• _WHAT THE EXERCISE ASKS_
Can you return the lines of the listing from the line with "Given: Bookmark this" to the line with "Looking at the", both included, word for word and with the pictures left out?

• _INPUT RECORDS_

◇ ◇ ◇

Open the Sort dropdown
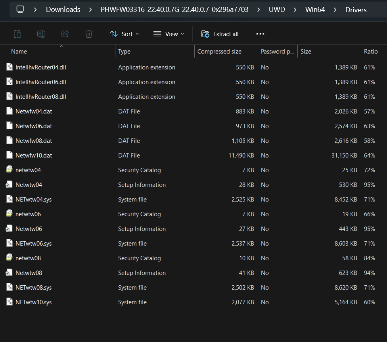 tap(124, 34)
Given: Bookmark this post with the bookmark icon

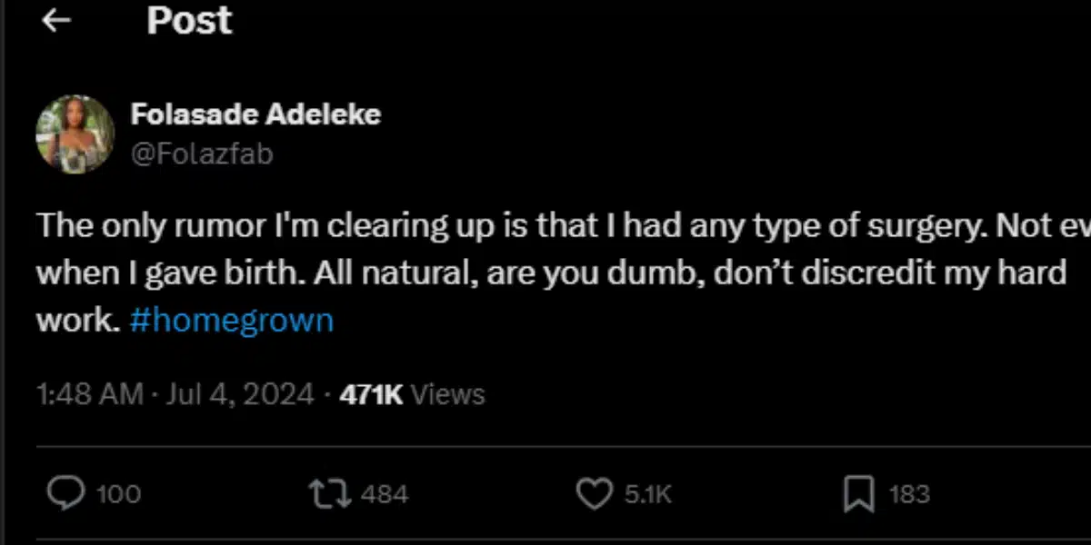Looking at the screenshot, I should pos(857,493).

◇ ◇ ◇

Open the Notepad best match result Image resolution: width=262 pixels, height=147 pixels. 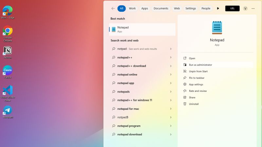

◇ ◇ ◇

• _WRITTEN RESPONSE_
Given: Bookmark this post with the bookmark icon

Looking at the screenshot, I should pos(857,493).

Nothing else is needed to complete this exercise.